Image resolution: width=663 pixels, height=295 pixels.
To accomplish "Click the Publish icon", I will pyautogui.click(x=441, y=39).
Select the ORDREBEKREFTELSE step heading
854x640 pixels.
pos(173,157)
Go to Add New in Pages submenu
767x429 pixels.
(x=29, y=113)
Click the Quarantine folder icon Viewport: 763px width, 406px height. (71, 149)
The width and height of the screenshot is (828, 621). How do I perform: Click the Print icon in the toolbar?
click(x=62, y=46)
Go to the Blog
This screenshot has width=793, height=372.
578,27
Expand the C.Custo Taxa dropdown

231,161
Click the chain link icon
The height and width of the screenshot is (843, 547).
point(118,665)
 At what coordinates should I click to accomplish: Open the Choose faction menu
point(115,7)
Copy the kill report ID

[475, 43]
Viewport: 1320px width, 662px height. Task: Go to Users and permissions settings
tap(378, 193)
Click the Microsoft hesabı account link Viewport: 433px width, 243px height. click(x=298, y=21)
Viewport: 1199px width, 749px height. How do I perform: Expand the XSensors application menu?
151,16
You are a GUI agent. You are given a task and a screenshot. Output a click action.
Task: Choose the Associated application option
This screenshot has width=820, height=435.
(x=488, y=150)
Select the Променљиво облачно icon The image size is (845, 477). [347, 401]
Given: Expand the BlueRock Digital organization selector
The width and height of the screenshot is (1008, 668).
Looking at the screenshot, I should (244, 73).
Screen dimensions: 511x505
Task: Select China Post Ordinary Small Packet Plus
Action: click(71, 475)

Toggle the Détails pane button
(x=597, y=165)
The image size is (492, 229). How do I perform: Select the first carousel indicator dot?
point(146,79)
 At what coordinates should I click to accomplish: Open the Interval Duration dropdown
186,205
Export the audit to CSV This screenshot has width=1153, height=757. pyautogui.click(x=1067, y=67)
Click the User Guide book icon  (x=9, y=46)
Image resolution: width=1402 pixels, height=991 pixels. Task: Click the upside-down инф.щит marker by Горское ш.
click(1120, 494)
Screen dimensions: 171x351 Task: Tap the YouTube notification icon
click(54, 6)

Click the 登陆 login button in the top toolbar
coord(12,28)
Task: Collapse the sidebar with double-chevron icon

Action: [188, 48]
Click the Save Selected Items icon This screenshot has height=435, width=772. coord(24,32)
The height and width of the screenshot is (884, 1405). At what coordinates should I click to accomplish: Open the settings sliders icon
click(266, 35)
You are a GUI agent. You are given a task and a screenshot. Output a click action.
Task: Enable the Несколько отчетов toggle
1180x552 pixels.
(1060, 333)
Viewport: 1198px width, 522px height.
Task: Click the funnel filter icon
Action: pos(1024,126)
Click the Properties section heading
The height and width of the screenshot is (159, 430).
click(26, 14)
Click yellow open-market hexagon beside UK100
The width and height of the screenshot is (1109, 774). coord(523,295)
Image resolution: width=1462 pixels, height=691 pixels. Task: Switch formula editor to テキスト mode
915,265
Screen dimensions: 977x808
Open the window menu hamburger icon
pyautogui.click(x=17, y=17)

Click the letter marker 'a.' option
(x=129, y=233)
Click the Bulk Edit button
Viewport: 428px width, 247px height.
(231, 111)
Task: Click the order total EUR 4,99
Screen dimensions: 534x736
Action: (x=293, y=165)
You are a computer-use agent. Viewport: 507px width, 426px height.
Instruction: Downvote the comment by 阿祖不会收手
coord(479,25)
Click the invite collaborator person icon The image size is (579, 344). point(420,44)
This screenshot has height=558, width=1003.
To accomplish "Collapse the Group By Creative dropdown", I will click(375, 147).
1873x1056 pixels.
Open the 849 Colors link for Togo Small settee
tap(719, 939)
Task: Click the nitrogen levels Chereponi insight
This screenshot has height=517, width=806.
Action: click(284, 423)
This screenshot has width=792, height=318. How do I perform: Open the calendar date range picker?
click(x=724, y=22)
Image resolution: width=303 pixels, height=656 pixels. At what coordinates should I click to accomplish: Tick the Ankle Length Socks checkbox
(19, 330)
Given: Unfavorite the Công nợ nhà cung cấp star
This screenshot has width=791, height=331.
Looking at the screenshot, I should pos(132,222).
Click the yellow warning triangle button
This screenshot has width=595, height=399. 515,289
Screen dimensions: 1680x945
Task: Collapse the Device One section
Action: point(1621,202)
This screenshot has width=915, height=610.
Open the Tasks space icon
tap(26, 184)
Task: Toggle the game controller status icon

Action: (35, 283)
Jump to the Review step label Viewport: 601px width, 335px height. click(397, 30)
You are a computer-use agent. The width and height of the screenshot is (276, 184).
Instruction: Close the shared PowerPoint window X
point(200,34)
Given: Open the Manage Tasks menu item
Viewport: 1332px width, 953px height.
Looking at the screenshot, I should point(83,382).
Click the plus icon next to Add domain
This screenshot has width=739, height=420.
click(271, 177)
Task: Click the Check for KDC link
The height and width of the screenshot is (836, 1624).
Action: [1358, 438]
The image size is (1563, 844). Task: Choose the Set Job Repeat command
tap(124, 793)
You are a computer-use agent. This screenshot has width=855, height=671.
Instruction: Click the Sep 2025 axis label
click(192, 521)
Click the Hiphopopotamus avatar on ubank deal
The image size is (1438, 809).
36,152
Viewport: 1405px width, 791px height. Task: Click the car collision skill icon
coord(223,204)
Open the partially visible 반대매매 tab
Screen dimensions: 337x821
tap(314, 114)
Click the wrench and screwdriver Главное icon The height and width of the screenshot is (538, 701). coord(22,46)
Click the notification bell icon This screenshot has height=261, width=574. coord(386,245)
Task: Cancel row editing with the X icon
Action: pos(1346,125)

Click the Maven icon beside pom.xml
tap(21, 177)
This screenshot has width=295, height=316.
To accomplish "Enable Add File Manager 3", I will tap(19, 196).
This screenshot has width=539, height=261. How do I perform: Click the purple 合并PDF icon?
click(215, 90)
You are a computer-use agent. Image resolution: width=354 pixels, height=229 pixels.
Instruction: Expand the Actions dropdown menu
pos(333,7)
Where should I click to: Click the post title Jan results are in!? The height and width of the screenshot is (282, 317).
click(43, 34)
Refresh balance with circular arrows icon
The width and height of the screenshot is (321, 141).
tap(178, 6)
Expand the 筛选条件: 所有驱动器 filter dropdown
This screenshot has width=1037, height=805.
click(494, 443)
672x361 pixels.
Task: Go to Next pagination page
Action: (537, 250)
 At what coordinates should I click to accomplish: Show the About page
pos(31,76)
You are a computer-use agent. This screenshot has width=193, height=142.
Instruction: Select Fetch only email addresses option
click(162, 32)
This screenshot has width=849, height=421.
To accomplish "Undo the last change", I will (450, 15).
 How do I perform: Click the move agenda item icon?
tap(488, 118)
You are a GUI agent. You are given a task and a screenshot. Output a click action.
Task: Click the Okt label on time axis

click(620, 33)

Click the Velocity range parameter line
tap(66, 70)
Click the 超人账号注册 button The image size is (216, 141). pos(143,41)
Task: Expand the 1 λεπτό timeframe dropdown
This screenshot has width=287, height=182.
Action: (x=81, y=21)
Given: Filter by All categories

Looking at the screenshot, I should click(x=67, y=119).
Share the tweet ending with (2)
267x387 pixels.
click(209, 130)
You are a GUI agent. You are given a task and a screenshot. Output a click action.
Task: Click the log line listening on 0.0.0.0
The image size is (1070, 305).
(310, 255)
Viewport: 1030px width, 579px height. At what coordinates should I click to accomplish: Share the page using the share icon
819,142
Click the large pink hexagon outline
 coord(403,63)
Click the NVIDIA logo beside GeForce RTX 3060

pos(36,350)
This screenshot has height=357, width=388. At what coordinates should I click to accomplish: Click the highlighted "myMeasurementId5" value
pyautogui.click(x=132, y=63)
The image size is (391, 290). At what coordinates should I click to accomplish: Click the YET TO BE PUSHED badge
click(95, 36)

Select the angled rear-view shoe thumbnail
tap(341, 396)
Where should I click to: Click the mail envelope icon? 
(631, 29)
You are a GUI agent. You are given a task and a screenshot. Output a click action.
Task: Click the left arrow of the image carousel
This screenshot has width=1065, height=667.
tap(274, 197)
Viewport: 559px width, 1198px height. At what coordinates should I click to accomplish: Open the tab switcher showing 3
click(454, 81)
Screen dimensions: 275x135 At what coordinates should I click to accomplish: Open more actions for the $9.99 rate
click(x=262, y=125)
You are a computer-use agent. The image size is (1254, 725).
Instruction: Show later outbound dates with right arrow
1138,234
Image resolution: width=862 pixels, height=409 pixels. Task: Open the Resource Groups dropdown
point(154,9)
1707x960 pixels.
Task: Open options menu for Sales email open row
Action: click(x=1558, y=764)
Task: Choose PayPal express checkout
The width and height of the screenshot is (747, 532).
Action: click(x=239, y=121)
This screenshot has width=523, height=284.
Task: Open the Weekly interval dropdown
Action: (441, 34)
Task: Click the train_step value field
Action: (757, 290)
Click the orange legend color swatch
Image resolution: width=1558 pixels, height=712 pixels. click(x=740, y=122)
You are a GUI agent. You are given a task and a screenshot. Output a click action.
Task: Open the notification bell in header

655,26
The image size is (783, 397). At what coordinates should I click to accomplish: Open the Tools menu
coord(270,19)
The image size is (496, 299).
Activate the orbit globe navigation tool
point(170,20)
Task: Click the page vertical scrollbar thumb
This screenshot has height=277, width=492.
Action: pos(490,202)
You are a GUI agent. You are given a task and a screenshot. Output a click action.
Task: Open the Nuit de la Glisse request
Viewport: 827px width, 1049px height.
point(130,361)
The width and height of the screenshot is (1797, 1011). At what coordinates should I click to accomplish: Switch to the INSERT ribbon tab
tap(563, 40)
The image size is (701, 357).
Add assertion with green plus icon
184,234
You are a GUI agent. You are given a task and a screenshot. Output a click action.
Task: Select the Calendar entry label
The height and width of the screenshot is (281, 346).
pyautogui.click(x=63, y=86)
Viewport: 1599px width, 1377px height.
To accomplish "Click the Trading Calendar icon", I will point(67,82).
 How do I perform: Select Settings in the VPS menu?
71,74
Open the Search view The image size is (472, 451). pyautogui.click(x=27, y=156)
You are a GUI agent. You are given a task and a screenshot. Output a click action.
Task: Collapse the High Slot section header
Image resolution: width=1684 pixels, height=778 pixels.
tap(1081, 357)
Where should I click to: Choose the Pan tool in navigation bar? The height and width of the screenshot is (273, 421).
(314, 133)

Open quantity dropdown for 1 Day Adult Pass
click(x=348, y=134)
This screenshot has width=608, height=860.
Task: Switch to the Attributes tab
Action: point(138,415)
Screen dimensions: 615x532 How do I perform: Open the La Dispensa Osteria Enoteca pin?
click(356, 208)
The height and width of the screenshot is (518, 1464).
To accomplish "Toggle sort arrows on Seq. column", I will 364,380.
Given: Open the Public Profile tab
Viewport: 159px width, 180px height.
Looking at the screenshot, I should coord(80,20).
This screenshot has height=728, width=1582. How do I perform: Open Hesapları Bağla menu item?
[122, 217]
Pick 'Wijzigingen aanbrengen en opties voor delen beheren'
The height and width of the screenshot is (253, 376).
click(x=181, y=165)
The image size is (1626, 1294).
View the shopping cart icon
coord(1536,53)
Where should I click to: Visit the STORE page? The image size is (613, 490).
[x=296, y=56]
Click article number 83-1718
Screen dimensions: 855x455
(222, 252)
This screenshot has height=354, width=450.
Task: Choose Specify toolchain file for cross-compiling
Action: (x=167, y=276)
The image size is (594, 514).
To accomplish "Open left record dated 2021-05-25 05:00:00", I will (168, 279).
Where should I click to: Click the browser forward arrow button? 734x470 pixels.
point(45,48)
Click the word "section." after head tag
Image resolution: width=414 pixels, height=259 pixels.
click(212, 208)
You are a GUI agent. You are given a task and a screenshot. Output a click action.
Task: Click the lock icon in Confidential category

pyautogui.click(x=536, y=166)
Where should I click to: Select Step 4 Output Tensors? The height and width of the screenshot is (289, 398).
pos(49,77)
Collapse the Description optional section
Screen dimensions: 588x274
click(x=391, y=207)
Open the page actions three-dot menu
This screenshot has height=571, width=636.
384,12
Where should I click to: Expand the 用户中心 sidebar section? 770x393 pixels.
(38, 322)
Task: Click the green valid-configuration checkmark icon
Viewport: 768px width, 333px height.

------

*Problem*:
Extract the records between the line holding "How do I perform: Select Settings" and the line holding "I will 364,380.", inclusive, and reproduce those lines verbatim.

*Full response*:
 How do I perform: Select Settings in the VPS menu?
71,74
Open the Search view The image size is (472, 451). pyautogui.click(x=27, y=156)
You are a GUI agent. You are given a task and a screenshot. Output a click action.
Task: Collapse the High Slot section header
Image resolution: width=1684 pixels, height=778 pixels.
tap(1081, 357)
Where should I click to: Choose the Pan tool in navigation bar? The height and width of the screenshot is (273, 421).
(314, 133)

Open quantity dropdown for 1 Day Adult Pass
click(x=348, y=134)
This screenshot has width=608, height=860.
Task: Switch to the Attributes tab
Action: point(138,415)
Screen dimensions: 615x532 How do I perform: Open the La Dispensa Osteria Enoteca pin?
click(356, 208)
The height and width of the screenshot is (518, 1464).
To accomplish "Toggle sort arrows on Seq. column", I will 364,380.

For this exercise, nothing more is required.